Extract, from the listing that follows, each line containing the word "will".

++++++++++

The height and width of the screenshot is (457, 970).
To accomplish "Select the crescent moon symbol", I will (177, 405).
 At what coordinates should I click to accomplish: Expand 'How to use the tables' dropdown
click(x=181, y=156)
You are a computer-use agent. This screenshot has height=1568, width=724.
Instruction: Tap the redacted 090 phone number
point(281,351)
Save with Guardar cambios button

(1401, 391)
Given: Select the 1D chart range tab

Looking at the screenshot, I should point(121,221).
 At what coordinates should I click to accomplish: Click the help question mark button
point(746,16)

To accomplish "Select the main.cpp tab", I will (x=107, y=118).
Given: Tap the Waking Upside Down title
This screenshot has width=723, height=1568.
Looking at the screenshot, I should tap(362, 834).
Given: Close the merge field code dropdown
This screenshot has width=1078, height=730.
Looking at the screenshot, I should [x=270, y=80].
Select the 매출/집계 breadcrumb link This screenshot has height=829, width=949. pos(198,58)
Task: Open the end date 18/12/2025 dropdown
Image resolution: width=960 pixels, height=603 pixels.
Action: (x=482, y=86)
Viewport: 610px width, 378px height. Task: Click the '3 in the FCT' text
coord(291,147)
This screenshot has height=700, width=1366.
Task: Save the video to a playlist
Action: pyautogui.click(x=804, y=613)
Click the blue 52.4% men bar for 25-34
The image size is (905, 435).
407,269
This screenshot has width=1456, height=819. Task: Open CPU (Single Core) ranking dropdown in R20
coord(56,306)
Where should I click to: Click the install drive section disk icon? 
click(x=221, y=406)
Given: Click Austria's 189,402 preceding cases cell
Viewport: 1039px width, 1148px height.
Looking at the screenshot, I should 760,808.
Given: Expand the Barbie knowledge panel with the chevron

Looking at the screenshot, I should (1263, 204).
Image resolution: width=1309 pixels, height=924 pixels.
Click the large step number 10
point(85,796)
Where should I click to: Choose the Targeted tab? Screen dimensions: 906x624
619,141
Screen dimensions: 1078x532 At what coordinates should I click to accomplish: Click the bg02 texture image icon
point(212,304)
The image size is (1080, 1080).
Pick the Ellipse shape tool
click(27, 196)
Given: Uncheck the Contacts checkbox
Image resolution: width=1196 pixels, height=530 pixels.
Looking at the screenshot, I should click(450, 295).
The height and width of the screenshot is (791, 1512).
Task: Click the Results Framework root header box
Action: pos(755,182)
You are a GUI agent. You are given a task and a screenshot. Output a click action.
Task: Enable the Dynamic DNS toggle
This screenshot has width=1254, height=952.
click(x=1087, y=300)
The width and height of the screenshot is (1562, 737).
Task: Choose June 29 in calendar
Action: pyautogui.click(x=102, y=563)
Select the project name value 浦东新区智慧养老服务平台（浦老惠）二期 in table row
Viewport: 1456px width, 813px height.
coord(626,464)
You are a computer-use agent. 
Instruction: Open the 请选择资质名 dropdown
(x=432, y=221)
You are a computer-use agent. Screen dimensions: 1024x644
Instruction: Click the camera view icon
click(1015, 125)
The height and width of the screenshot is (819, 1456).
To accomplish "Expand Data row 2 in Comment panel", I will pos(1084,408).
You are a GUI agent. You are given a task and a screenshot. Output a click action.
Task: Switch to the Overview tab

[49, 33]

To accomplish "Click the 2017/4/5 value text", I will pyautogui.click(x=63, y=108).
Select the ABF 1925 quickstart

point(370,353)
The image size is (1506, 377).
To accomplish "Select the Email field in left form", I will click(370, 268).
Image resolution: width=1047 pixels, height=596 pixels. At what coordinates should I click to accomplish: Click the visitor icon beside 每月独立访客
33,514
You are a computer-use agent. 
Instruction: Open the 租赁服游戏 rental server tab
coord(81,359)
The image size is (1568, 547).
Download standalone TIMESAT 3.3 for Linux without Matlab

++++++++++

PROBLEM SOLUTION:
To accomplish "Select the crescent moon symbol", I will (177, 405).
To accomplish "Select the main.cpp tab", I will (x=107, y=118).
To accomplish "Expand Data row 2 in Comment panel", I will pos(1084,408).
To accomplish "Click the 2017/4/5 value text", I will pyautogui.click(x=63, y=108).
To accomplish "Select the Email field in left form", I will click(370, 268).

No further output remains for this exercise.